I'd like to add one small question, if I may-- the poets you cite, to the best of my knowledge, are all American. It's my belief that any meaningful new movement in should be thinking about how to locate itself in the context of the global, including its relationship to English and other languages, and should be preparing itself to think beyond the nation. That would also be an important "post-post" to consider.

Posted by: Vivek Narayanan on February 7, 2008 5:40 AM

Dear Reginald:

I too found this a very useful post. Thank you. It's a term ("post-avant") that I've seen in print alot recently and so welcomed this.

I had the pleasure of hosting Cynthia Cruz at a reading series in Chicago I co-curate (PALABRA PURA) and a number of us think her work and book (RUIN) is terrific. To her name I would add these, in no particular order, some of whom I had the pleasure of hearing read for the first time last Friday in NYC at an AWP off-site event:

Rodrigo Toscano
Edwin Torres
Roberto Tejada
Roberto Harrison
Rosa Alcalá
Carmen Giménez Smith
John Chavez
Gabriel Gomez
Monica de la Torre
Peter Ramos
Valerie Marínez
María Meléndez
Scott Inguito


FA

Posted by: Letras Latinas on February 7, 2008 8:07 AM

Reginald,

With all due respect -- I believe the poets of the "New American Poetries" are turning over in their graves at the suggestion that they spawned most of the poets on your "post" list.

There is no "third way." A third way supposes a compromise of lyric and anti-lyric, but the New Americans largely weren't interested in style: they were committed to visionary politics and noncomformism. Their poetics was an outgrowth of that. There is no comparable movement now, but that doesn't mean we can paper over the differences between poets who were genuinely negative -- who knew the value of negativity -- and poets with great c.v.'s who organize themselves around Mommy anthologies and niche readings at professional conferences. There is no point of overlap whatsoever.

Ange Mlinko

Posted by: Ange on February 7, 2008 8:07 AM

But Ange, the New Americans-- defined as the people in the New American Poetry anthology editd by Don Allen almost fifty years ago-- included people as unlike one another as John Weiners, Gary Snyder and John Ashbery! Some were interested in style, some weren't. Some were committed to visionary politics, some (Kenneth Koch) really weren't. Some were lyric all the time (Creeley, at that time), some were never lyric and didn't want to be.

There is no one "third way" (a phrase I dislike because it comes from Tony Blair, whose lack of faith to his own promises, and to those of his Labor Party, used to depress me whenever I read news from Britain).
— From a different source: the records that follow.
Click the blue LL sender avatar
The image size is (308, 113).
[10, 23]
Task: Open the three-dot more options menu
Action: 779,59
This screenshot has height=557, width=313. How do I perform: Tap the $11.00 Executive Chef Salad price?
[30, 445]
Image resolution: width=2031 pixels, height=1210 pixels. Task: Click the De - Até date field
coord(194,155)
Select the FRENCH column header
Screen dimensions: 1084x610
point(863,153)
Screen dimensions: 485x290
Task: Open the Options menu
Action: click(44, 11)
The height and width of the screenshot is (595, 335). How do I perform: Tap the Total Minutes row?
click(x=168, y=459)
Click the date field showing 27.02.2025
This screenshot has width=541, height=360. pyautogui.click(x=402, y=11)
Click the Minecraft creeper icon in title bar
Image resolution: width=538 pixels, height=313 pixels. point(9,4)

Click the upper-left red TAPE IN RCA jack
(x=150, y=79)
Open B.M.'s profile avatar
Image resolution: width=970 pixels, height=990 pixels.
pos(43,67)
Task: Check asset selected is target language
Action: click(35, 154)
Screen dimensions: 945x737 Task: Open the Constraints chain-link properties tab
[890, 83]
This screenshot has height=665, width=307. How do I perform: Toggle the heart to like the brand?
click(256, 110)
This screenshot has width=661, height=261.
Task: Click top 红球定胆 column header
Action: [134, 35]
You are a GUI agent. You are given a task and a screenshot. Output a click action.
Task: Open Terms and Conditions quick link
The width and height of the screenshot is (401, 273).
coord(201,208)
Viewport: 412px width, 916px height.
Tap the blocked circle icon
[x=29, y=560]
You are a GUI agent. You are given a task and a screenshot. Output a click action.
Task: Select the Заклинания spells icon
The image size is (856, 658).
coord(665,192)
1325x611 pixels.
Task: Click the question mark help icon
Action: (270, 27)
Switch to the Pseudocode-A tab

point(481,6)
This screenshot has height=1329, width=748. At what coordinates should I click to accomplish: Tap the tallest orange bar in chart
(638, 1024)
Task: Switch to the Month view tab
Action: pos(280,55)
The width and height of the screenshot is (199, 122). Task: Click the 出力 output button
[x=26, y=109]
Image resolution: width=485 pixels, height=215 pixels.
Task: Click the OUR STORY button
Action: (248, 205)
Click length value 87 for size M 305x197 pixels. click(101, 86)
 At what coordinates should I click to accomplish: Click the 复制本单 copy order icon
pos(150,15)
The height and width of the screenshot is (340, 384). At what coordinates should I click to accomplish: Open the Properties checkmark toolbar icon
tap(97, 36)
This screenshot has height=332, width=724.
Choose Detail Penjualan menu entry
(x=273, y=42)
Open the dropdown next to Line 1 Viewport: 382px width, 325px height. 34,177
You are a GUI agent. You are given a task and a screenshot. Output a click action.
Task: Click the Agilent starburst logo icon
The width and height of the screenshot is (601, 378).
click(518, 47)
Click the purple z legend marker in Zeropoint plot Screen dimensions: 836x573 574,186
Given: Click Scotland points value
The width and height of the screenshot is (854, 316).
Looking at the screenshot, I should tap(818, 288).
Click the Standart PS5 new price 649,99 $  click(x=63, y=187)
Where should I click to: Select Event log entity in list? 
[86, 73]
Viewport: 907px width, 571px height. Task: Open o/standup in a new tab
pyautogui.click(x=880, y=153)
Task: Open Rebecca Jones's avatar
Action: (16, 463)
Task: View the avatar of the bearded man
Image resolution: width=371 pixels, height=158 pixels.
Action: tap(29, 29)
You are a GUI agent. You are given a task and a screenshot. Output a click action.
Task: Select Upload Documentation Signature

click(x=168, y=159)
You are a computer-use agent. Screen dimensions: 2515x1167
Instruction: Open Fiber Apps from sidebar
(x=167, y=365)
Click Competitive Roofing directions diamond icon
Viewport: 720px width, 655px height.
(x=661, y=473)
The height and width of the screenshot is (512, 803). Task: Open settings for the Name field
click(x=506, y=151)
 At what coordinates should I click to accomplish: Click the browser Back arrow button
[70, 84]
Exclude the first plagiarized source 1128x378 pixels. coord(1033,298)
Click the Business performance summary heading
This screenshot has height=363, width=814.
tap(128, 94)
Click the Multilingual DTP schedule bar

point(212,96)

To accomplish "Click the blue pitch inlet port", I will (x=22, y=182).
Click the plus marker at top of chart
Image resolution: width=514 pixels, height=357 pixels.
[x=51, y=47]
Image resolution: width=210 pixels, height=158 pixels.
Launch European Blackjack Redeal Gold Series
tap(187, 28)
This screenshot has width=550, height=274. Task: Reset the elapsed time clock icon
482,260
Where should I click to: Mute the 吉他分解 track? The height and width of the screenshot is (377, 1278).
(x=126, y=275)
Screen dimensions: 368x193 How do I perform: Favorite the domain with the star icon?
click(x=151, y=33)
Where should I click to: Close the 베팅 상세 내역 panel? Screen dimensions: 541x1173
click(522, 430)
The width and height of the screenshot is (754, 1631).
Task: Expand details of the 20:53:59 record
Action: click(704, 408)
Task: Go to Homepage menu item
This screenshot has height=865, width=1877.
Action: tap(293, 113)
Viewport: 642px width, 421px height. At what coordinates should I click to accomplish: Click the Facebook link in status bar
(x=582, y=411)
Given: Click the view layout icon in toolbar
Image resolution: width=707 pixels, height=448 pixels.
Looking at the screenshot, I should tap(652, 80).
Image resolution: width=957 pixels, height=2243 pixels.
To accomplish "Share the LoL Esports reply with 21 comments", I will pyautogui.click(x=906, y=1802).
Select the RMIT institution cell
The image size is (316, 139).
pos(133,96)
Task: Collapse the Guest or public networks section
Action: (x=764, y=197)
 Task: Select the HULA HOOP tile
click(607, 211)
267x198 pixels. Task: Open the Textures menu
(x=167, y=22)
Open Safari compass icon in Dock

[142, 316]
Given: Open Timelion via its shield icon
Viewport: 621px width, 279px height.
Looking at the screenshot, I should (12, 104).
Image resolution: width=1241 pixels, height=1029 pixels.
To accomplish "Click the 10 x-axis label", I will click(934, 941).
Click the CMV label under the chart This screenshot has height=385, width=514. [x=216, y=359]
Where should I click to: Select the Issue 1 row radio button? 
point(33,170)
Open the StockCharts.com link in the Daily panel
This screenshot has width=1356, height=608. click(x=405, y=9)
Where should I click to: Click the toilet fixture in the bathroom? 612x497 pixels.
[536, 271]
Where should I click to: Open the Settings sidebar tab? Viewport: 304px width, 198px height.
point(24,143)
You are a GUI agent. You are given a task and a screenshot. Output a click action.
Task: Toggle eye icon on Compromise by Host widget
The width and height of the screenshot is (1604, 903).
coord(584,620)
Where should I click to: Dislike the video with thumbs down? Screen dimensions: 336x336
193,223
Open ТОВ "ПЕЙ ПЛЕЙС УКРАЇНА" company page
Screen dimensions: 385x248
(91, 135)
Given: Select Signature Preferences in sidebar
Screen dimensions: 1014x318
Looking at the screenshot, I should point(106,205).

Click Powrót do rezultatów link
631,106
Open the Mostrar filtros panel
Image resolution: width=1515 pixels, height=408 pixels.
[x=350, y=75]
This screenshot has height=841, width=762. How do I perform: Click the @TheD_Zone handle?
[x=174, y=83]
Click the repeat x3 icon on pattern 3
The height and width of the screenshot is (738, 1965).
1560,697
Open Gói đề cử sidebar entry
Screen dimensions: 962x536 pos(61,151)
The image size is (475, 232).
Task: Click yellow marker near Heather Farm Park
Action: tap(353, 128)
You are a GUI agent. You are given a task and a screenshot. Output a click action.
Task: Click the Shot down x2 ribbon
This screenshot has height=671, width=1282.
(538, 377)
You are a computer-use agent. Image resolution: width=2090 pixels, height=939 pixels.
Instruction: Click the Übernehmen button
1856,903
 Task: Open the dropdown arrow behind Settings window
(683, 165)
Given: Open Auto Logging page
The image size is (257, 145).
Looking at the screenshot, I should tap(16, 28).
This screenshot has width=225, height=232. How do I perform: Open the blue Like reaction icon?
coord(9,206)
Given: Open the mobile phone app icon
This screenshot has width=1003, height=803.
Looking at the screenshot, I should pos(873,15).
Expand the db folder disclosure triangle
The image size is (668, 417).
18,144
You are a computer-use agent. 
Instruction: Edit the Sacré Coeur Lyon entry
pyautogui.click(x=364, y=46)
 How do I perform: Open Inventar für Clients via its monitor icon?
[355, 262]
But there are plenty of people (Ange, you're one of them!) trying to figure out how to incorporate both lyric and non- (if not anti-) lyric impulses, and trying (not coincidentally) to put modernist fragmentation together with Romantic expectations about voice and form. Most of those people (like most of any large set of writers) don't strike me as very interesting; some (Ange, you're one of them!) strike me as always worth reading, and sometimes wonderful.

Another one of those people (and one of the people in Reginald's Iowa anthology) is Tracy Philpot, who stands alone among them in that she has a very nonacademic social services job in super-rural Alaska. Is she writing these days? Does she read this blog? Anyone seen new poems of hers since her third book, which I just loved?

Posted by: Steve on February 7, 2008 9:07 AM

Dear Joan, Vivek, and Letras Latinas:

Thanks for your comments. I'm glad that my piece has proven useful. It does seem that "post-avant" (and various other "posts") get tossed about with a sense that we all already know what it means. Which leaves a lot of room for confusion.

Dear Ange,

Thanks for your note. It's exactly that kind of either/or, we're good/you're bad exclusionary rhetoric that I think our best poets have gotten over, along with the pretensions to a monopoly on virtue, poetic or otherwise.

I don't think that any of the poets on my list compromise lyric and anti-lyric, what Charles Altieri calls lyricism and lucidity and I would call (after Auden) enchantment and disenchantment. I think that they bring them together into new relationships, new constellations, and even synthesize them.

A wholly negative aesthetic, like a wholly negative politics, produces nothing. Negativity is not a value in and of itself. (As the old Billy Preston song reminds us, nothing from nothing leaves nothing.) People often forget that for all his negativity, critical theorist Theodor Adorno's refusals were in the service of a great hope, that of a more just society, the ever-deferred promise of happiness. Unlike too many today (I won't name names ), he wasn't engaging in negation for its own sake, which is too much like a toddler repeating the word "No" just for the pleasure of refusal (and knowing that, no matter stubborn he or she is right now, he or she can say "Yes" again whenever he or she feels like it).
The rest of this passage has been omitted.